Fait notable, il n’y a ni 8 ni 9 dans ces jeux. Ces cartes, richement illustrées de symboles médiévaux, ont voyagé avec les marchands et les conquistadors espagnols dès le 16ᵉ siècle, s’implantant au Maroc où elles furent adoptées et localement appelées “karta”. Avec le temps, la Ronda marocaine a émergé, possiblement dérivée de jeux ibériques comme la Escoba ou la Scopa italienne, mais avec ses propres subtilités locales. Dès le XVIIᵉ siècle, des sources artistiques attestent de la pratique de la Ronda : une peinture européenne de 1650, The Gentleman’s Dream, représente ainsi des joueurs tenant en main ces cartes typiques. C’est dire si le jeu est ancien. Aujourd’hui, on trouve aisément des paquets de cartes Ronda dans les souks, parfois de fabrication locale, arborant fièrement leurs enseignes de coupes ou d’épées. À défaut de cartes espagnoles, il est courant d’adapter un jeu français de 52 cartes en retirant les 8, 9 et 10 pour retrouver 40 cartes utilisables.

Règles et déroulement

La Ronda appartient à la famille des jeux de cartes dit “de levées par association”, proches de la Scopa italienne ou du Cassino. Elle se joue généralement à 2 ou 4 joueurs (en équipe de deux dans ce dernier cas). Au début de la partie, le donneur distribue les cartes différemment selon le nombre de joueurs : à deux ou trois joueurs, chacun reçoit 3 cartes et 4 cartes sont posées face visible sur la table; à quatre joueurs (deux équipes), chacun reçoit 4 cartes et aucune carte n’est exposée initialement. Le but du jeu est de ramasser le plus de cartes possible en piochant sur la table, afin de marquer des points.

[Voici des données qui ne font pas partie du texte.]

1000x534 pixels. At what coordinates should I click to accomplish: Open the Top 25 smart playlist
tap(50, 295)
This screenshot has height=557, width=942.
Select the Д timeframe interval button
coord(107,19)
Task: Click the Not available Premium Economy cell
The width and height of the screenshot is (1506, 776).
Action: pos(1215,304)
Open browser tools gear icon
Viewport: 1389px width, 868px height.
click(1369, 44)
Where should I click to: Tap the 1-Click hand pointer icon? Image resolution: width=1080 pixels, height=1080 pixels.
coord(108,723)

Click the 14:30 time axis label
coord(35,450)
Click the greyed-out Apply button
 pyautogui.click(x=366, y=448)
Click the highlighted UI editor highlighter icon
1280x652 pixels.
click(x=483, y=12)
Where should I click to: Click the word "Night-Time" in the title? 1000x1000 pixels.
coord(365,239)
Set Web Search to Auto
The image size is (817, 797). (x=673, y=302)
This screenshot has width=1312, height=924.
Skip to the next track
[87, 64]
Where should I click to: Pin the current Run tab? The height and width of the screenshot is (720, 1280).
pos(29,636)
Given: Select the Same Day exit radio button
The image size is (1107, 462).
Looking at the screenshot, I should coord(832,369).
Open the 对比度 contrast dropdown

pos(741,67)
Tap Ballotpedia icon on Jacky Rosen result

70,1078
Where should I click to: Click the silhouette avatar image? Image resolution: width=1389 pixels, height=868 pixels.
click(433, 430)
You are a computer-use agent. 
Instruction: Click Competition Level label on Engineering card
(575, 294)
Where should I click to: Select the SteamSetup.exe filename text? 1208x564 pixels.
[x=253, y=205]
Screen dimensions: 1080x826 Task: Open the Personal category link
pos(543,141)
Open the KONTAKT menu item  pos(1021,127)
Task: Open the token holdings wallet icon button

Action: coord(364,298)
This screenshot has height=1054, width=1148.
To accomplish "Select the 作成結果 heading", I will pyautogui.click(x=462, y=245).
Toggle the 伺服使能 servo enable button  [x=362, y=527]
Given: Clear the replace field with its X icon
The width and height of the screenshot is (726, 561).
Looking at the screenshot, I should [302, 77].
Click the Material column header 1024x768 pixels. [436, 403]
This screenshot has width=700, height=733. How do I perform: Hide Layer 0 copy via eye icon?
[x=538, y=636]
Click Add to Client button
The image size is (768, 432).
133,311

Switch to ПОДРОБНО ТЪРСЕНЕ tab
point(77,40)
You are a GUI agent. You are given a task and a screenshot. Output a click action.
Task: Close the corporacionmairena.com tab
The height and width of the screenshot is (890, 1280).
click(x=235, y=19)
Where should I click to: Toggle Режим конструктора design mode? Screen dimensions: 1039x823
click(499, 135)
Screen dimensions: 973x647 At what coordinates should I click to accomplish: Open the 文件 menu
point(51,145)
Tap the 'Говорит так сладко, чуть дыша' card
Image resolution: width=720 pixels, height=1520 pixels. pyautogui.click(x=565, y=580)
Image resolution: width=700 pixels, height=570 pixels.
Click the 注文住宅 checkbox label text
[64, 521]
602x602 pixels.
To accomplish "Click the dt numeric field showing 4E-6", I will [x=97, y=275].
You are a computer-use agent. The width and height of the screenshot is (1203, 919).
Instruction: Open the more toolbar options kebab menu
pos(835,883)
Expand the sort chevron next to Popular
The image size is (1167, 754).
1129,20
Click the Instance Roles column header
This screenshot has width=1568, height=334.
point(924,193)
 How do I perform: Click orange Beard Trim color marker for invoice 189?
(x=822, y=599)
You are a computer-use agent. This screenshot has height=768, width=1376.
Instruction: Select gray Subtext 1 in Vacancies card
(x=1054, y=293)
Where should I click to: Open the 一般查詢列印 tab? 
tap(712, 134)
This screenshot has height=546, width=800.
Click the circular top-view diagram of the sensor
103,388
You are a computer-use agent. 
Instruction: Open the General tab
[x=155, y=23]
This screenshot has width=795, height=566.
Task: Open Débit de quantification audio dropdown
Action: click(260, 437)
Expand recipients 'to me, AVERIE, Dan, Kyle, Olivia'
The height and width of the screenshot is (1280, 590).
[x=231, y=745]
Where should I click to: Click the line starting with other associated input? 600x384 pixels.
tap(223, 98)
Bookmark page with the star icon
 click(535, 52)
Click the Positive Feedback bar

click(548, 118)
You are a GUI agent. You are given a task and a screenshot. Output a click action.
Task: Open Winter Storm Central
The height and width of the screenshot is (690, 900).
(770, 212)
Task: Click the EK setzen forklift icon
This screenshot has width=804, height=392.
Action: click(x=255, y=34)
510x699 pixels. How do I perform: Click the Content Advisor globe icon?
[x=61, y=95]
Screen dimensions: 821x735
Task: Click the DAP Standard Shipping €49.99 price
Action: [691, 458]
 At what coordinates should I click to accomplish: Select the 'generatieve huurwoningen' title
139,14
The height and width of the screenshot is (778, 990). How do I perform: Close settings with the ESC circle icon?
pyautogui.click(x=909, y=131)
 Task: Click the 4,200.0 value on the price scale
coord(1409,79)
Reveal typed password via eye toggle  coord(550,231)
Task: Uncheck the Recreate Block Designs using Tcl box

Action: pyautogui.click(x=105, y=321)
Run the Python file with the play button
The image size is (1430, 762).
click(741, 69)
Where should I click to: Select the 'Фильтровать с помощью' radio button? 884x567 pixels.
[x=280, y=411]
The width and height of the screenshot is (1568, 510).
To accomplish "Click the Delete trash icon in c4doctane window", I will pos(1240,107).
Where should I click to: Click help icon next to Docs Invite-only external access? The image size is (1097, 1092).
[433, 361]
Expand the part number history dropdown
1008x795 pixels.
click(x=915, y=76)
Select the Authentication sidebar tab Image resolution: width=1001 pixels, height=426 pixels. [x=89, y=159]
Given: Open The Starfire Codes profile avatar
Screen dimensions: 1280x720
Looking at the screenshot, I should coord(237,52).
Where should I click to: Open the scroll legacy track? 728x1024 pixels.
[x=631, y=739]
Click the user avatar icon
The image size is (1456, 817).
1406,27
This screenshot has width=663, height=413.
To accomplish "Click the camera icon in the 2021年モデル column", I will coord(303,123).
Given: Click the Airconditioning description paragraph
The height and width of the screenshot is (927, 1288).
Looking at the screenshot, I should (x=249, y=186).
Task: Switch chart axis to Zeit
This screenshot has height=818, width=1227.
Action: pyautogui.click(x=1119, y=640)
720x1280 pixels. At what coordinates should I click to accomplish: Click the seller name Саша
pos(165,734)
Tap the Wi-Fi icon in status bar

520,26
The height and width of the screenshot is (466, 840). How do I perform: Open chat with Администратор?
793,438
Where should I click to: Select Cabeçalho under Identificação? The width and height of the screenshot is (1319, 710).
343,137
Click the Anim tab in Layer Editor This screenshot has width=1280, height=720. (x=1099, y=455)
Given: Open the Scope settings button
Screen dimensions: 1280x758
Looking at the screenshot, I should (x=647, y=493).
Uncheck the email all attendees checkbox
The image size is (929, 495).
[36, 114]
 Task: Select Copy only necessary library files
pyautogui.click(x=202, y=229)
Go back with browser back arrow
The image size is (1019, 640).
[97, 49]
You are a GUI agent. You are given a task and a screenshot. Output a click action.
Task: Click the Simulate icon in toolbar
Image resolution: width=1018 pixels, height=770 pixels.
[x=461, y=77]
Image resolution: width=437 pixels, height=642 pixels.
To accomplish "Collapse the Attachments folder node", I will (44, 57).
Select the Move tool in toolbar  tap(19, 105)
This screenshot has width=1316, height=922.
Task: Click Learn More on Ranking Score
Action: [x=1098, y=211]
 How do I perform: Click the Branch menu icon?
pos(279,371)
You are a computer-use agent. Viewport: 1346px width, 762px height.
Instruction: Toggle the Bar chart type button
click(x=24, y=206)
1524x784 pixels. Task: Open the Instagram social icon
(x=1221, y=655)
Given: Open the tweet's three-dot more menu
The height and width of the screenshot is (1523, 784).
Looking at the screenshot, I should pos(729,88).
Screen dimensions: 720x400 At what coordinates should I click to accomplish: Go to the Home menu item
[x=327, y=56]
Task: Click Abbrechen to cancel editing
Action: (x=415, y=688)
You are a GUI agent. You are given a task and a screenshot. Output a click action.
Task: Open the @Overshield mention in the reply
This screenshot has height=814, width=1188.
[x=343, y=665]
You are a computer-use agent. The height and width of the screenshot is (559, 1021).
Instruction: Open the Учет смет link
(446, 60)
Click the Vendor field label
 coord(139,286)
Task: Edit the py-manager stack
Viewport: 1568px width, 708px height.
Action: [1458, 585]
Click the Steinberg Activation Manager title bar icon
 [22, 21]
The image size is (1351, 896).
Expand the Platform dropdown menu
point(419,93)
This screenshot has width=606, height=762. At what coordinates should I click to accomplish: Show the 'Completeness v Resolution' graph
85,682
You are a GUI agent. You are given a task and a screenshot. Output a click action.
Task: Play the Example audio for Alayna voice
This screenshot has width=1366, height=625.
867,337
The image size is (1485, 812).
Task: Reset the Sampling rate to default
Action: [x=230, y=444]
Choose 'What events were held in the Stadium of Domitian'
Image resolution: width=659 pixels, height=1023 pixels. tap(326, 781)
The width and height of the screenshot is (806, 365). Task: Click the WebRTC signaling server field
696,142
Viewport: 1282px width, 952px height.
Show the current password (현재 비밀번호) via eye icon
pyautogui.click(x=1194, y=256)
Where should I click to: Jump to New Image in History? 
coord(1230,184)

Un tour de jeu est très simple : le joueur dont c’est le tour pose une carte de sa main et tente de capturer une ou plusieurs cartes étalées sur la table. Pour cela, il y a deux méthodes : soit associer une carte de même valeur (poser un 5 pour prendre un 5, un cavalier pour prendre un cavalier, etc.), soit réaliser une addition (par exemple poser un 9 et ramasser un 4 et un 5, car 4+5=9). Si le joueur réussit, il enlève les cartes prises et les met de côté dans son tas de points; s’il ne peut rien prendre, sa carte jouée reste sur la table, enrichissant ainsi le pool disponible pour les suivants. Puis c’est au joueur suivant de jouer une carte, et ainsi de suite.

Lorsque tous les joueurs ont épuisé leur main, le donneur redistribue trois cartes à chacun (ou quatre si on joue en équipe), et le jeu reprend jusqu’à épuisement du talon. La manche se termine une fois toutes les cartes jouées. On compte alors les points selon des critères bien précis : chaque carte capturée vaut 1 point, avoir capturé la majorité des cartes ou des deniers rapporte des points bonus, et certaines actions spéciales donnent aussi des points. Par exemple, “faire ronda”, c’est-à-dire annoncer qu’on a une paire en main dès la distribution, octroie des points bonus.

De même, “faire misa” (ou messa limpia), action de vider totalement la table en prenant toutes les cartes d’un coup, rapporte un point supplémentaire et est souvent saluée par les applaudissements, tant c’est un coup stratégique. Une partie se joue en accumulant les points sur plusieurs manches jusqu’à atteindre généralement 41 points pour la victoire finale. Les règles exactes peuvent varier légèrement selon les villes ou les familles, car la Ronda reste un jeu de tradition orale : chacun a ses petites variantes. Mais l’essence du jeu demeure la même, mêlant simplicité (on comprend vite le principe) et finesse tactique pour optimiser chaque capture. Il faut savoir calculer vite, mémoriser quelles cartes sont déjà tombées, et parfois prendre des risques en espérant une carte précise au prochain tour.